### Exercise directions
Reproduce each line of the listing below verbatim.

### Supplied records

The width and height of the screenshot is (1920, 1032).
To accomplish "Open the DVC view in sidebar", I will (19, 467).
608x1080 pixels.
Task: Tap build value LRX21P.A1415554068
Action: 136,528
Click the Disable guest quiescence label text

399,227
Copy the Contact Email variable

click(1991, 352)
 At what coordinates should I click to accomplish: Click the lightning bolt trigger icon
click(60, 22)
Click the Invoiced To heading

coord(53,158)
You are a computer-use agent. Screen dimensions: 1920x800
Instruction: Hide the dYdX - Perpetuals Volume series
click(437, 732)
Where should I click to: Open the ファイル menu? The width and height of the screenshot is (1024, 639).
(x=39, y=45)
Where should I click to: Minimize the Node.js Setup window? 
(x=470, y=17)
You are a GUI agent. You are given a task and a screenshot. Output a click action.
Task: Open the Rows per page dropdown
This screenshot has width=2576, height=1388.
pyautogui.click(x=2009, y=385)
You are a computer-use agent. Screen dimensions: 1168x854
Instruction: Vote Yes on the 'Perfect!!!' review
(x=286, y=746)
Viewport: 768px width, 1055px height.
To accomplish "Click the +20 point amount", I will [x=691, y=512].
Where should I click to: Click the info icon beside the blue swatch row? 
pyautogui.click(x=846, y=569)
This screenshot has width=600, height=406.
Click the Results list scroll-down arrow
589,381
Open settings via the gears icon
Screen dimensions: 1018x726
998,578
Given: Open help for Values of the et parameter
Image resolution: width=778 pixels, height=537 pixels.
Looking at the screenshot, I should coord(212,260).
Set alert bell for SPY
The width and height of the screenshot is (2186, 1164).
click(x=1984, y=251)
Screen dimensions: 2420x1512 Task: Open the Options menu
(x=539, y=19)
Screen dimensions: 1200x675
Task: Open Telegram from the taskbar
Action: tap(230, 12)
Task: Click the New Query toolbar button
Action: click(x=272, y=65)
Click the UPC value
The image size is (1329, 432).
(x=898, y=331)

### Result of this task
The width and height of the screenshot is (1920, 1032).
To accomplish "Open the DVC view in sidebar", I will (19, 467).
608x1080 pixels.
Task: Tap build value LRX21P.A1415554068
Action: 136,528
Click the Disable guest quiescence label text

399,227
Copy the Contact Email variable

click(1991, 352)
 At what coordinates should I click to accomplish: Click the lightning bolt trigger icon
click(60, 22)
Click the Invoiced To heading

coord(53,158)
You are a computer-use agent. Screen dimensions: 1920x800
Instruction: Hide the dYdX - Perpetuals Volume series
click(437, 732)
Where should I click to: Open the ファイル menu? The width and height of the screenshot is (1024, 639).
(x=39, y=45)
Where should I click to: Minimize the Node.js Setup window? 
(x=470, y=17)
You are a GUI agent. You are given a task and a screenshot. Output a click action.
Task: Open the Rows per page dropdown
This screenshot has width=2576, height=1388.
pyautogui.click(x=2009, y=385)
You are a computer-use agent. Screen dimensions: 1168x854
Instruction: Vote Yes on the 'Perfect!!!' review
(x=286, y=746)
Viewport: 768px width, 1055px height.
To accomplish "Click the +20 point amount", I will [x=691, y=512].
Where should I click to: Click the info icon beside the blue swatch row? 
pyautogui.click(x=846, y=569)
This screenshot has width=600, height=406.
Click the Results list scroll-down arrow
589,381
Open settings via the gears icon
Screen dimensions: 1018x726
998,578
Given: Open help for Values of the et parameter
Image resolution: width=778 pixels, height=537 pixels.
Looking at the screenshot, I should coord(212,260).
Set alert bell for SPY
The width and height of the screenshot is (2186, 1164).
click(x=1984, y=251)
Screen dimensions: 2420x1512 Task: Open the Options menu
(x=539, y=19)
Screen dimensions: 1200x675
Task: Open Telegram from the taskbar
Action: tap(230, 12)
Task: Click the New Query toolbar button
Action: click(x=272, y=65)
Click the UPC value
The image size is (1329, 432).
(x=898, y=331)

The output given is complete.